Their skeletal branches drooped from the weight of a fresh snowstorm.

It was warmer today. The way it always was right after buckets of snow fell to the surface.

This training session was going better.

If only because Maddox’s wordless lesson had taught me something valuable about him. He was a shower, not a talker. And if I messed up badly enough at the beginning, I had no doubt he’d cross the yard and help me again.

I was proven correct—in record time, when one purposeful, “accidental” whack of my chisel hacked an entire chunk off the ice rose I’d been forming, and Maddox rose from his seat.

Once again, he crossed the yard deliberately before looming behind me. He held his hand out—rinse and repeat. I handed him the chisel, and like before, he began to work.

Flicks of his wrist, far more dexterous than a man his size had any right to be.

Back and forth.

Up and down.

Gentle, gentle, gentle.

There was something about the play of light on his hands that had me hypnotized. Or maybe it was his veins? Or his knuckles. So broad and worn, little grooves in the skin that looked wind-whipped and chilly. He desperately needed lotion.

Maybe ice-sculpting geniuses were allergic to self-care?

Even if they were clean and smelled delicious.

Either way, I decided to bring Maddox some lotion along with his next home-cooked meal.
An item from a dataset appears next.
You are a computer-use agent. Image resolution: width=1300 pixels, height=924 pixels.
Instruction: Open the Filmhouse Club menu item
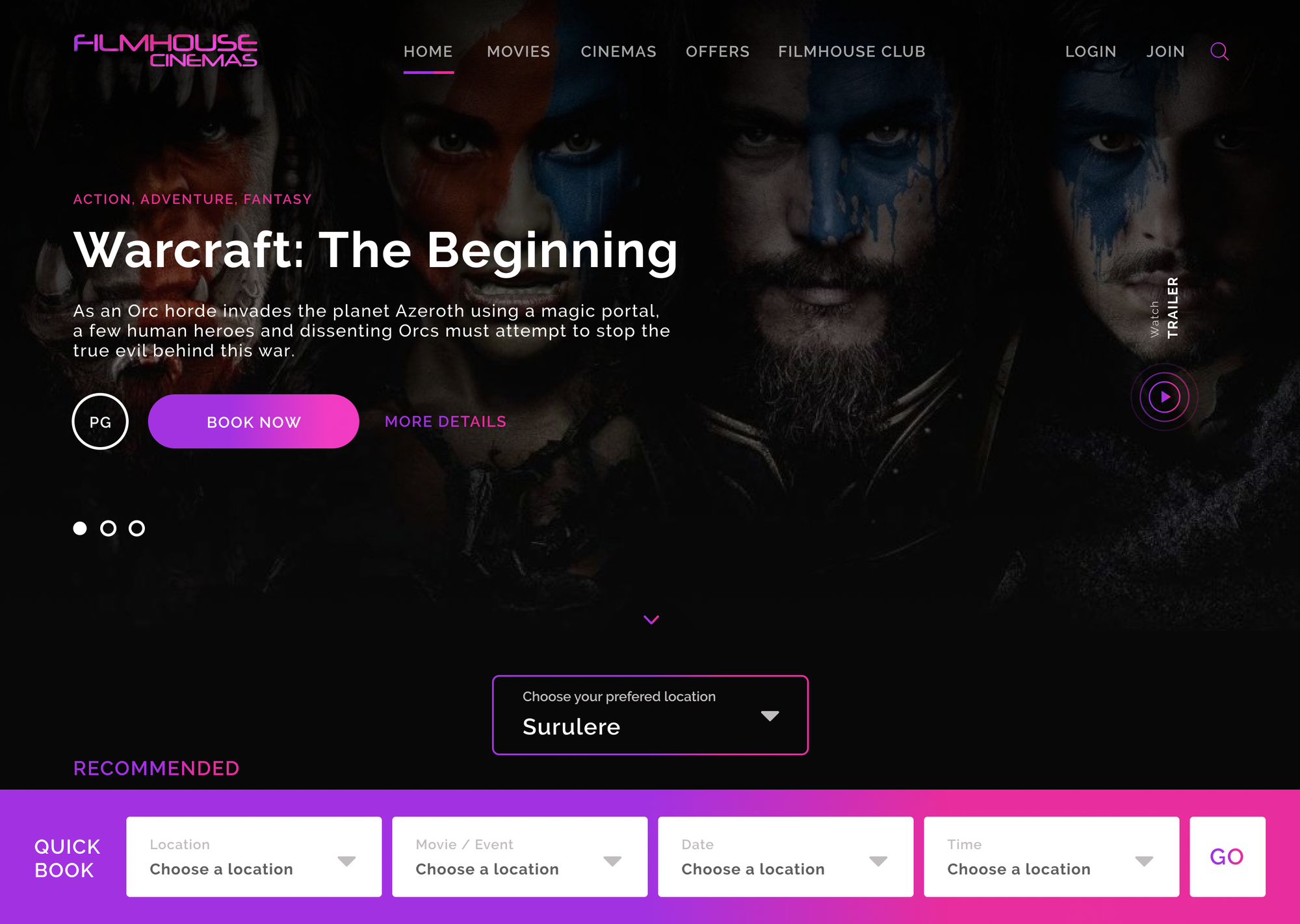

He didn’t wait till the end of the project to give me the chisel this time.

Only halfway through, and he was offering it to me expectantly.

I didn’t look up at him. I don’t know why—but I simply couldn’t.

Couldn’t look at his face. Looking at it would force me to acknowledge the squirming in my belly.

And the way my mouth had gone dry when I saw that his arm hair was the same shade of white as the hair on his head.

It looked soft. I had the strangest desire to pet it.

“My turn?” I guessed, taking the chisel back.

Maddox didn’t move away.

He continued to hover over me, watching as I began to work once more.

Observing what he’d done was certainly helpful.

A hands-on approach. I was faster than I’d ever been when working alongside Janis, better too, even after only two lessons—and yet it felt like a century had passed before the rose finally looked okay.

Maddox didn’t praise me this time either.

He did, however, ruffle my hair.

Warm, thick fingers scratching along my scalp for a few glorious, mind-boggling moments.

It was no wonder that when I went home, I jerked off to thoughts of callouses and gray eyes.

When I came, it was the memory of Maddox looming at my back that danced behind my eyelids. Lost in the aftermath, sticky and sated, I had no choice but to conclude that I might be more bisexual than I’d thought, after all.